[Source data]
--- START ---
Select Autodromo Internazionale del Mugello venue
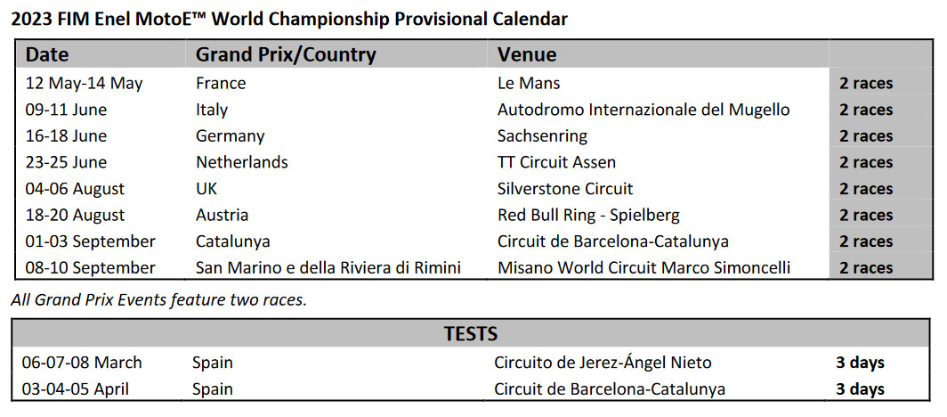This screenshot has width=947, height=417. [x=643, y=110]
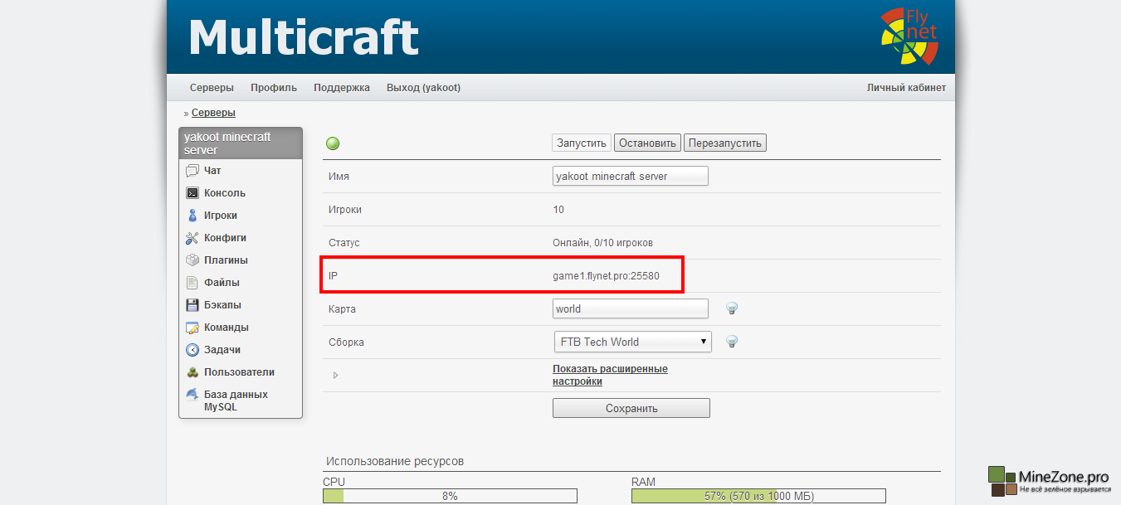This screenshot has width=1121, height=505.
Task: Click the Сохранить button
Action: [x=631, y=408]
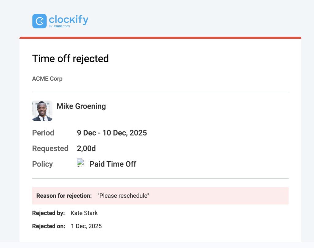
--- END ---
**TASK OBJECTIVE**
With the pictures removed, please retype each record exactly.

**WRITTEN REPLY**
Select Autodromo Internazionale del Mugello venue
This screenshot has width=947, height=417. [x=643, y=110]
This screenshot has width=1121, height=505.
Task: Click the Сохранить button
Action: [x=631, y=408]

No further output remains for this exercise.